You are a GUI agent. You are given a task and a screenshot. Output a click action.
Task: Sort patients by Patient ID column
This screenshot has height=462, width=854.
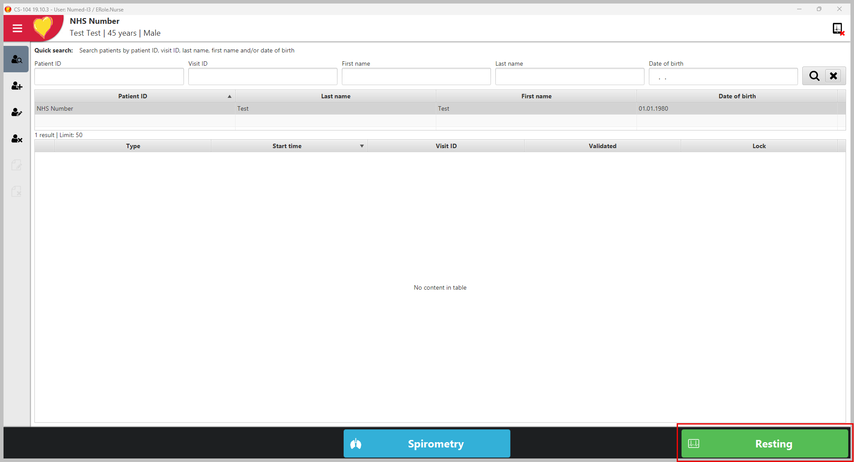(x=133, y=96)
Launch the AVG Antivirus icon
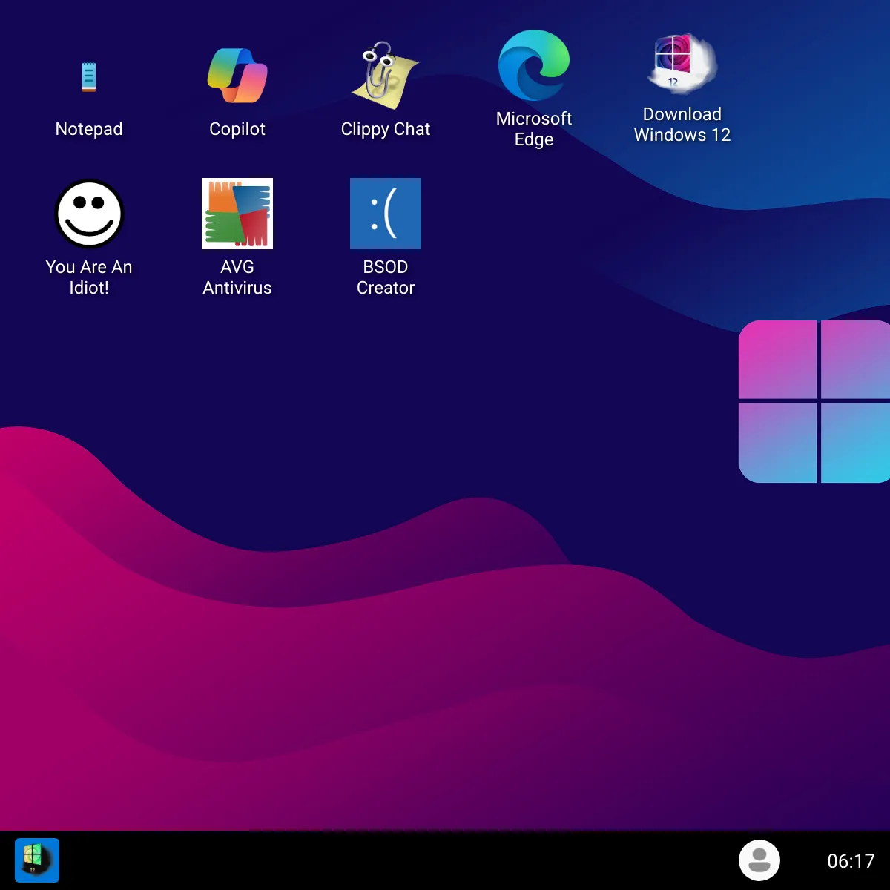The width and height of the screenshot is (890, 890). point(237,214)
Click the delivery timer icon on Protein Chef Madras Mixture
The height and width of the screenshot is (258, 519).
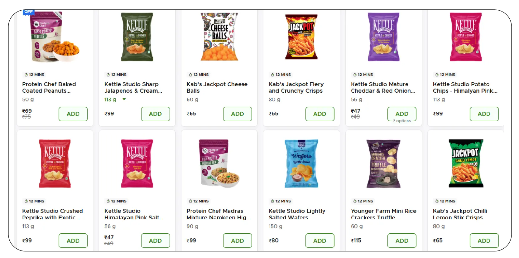click(190, 201)
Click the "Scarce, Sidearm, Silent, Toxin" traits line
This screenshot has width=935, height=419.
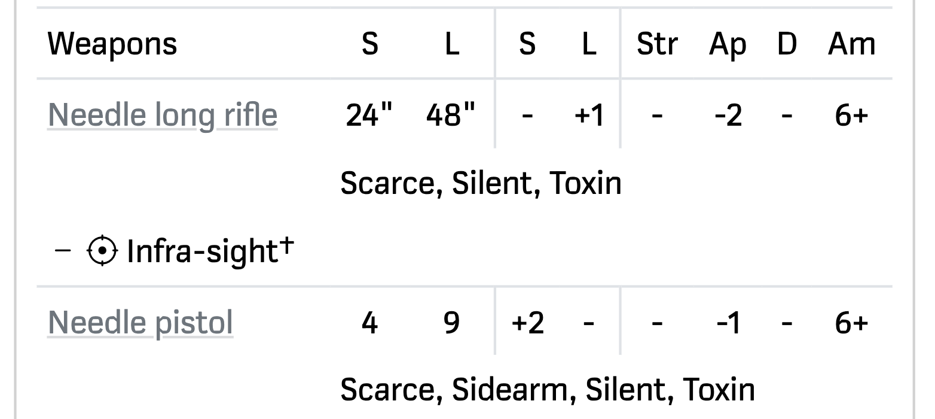coord(548,390)
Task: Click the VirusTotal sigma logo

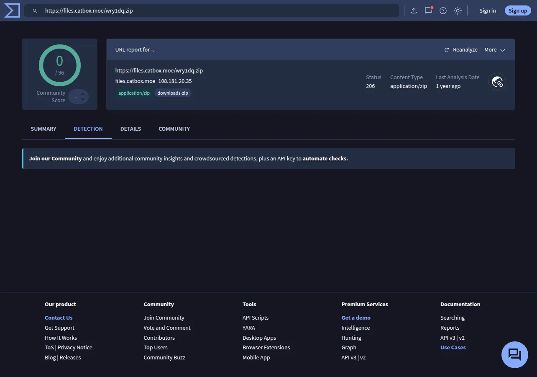Action: [12, 10]
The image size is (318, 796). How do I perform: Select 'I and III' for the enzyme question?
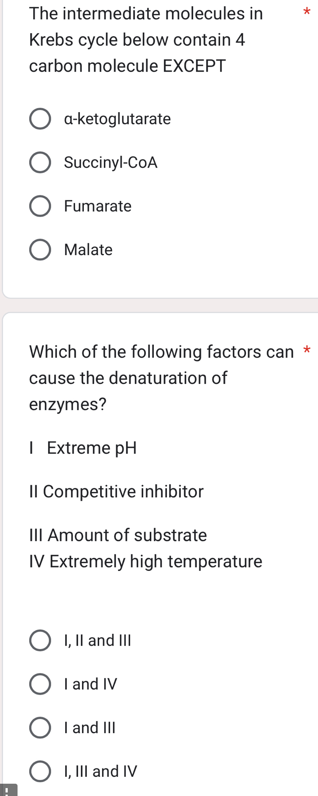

::::

**WHAT THE TASK ASKS**: Print all the material above verbatim and omit its pictures.

**TASK ANSWER**:
You are a GUI agent. You are given a task and a screenshot. Output a click action.
Task: Sort patients by Patient ID column
This screenshot has height=462, width=854.
(x=133, y=96)
Launch the AVG Antivirus icon
The width and height of the screenshot is (890, 890). point(237,214)
Click the delivery timer icon on Protein Chef Madras Mixture
The height and width of the screenshot is (258, 519).
click(190, 201)
Click the "Scarce, Sidearm, Silent, Toxin" traits line
This screenshot has width=935, height=419.
coord(548,390)
Task: Click the VirusTotal sigma logo

Action: [12, 10]
The image size is (318, 796). How do I perform: Select 'I and III' for the enzyme question?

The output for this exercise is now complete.